哄笑に真っ先に反応を示したのは平山だった。銃身を持ち上げバレルの高さを合わせるも、東はすぐさま身を翻す。撃ち出された銃弾が、壁に無数の穴を穿つと同時に、東が駆け出す。最初の狙いは達也だった。

肉薄する東に達也がとった行動は、中腰になり自ら後ろへ飛んで攻撃の衝撃を和らげることだ。すぐさま、東の拳が腹部に突き刺さり呻き声を出すも命までは奪われていない。間髪挟まずに、浩太が引き金を振り絞り弾丸を放つも、瞬時にバランスを取り戻した東のもみ上げだけが数本舞う。

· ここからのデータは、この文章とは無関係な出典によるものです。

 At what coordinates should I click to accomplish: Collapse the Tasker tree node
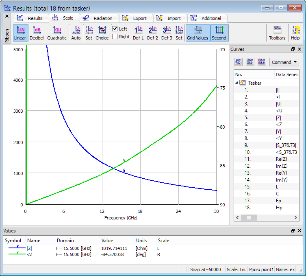237,83
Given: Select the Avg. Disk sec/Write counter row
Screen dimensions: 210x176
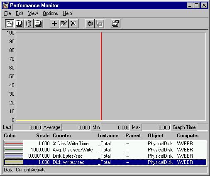Looking at the screenshot, I should (105, 150).
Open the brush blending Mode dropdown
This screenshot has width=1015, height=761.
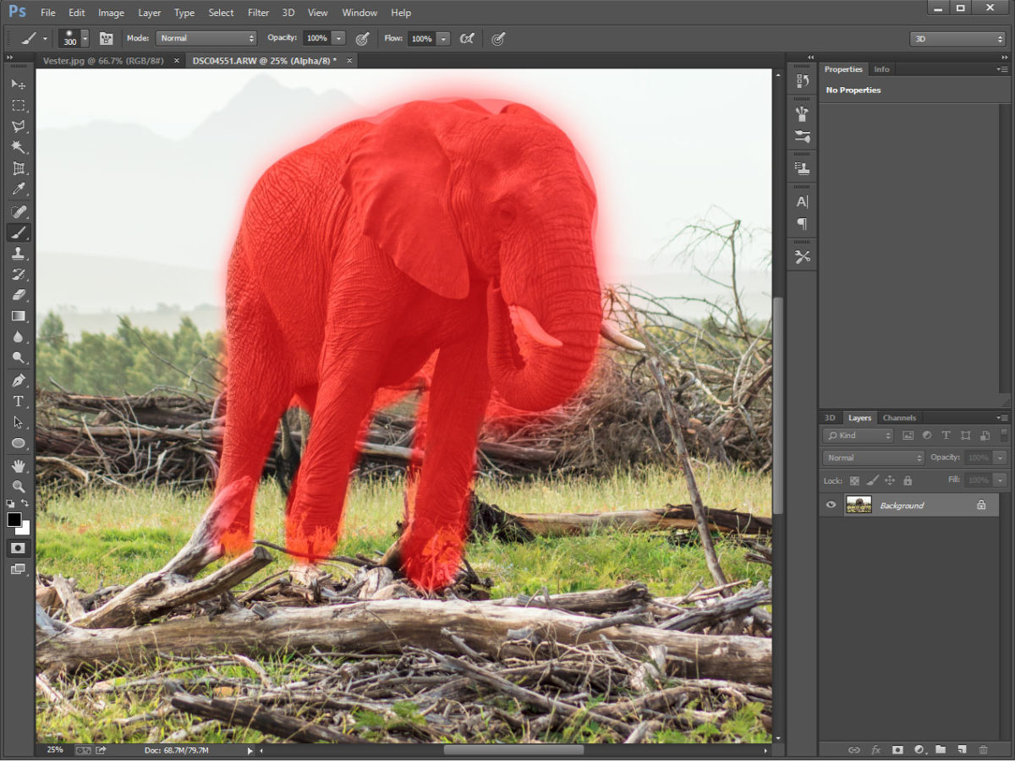tap(206, 38)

舌打ちをする暇もなく、そうなるだろうと読んでいた浩太が繰り出した蹴りは、東の顔面を捉え、感触が残っている状態で振り抜く。

勢いがついた一撃に大の字に転がりはしたものの、東はまるで効いていないことをアピールするように後転して立ち上がり、舌を顎へと垂らす。

 

「おいおい、自衛官よぉ!やる気あんのかよ!」

 

ぐっ、と短く喉を鳴らした浩太は、対峙する男を倒す唯一の手段を頭の中で反芻する。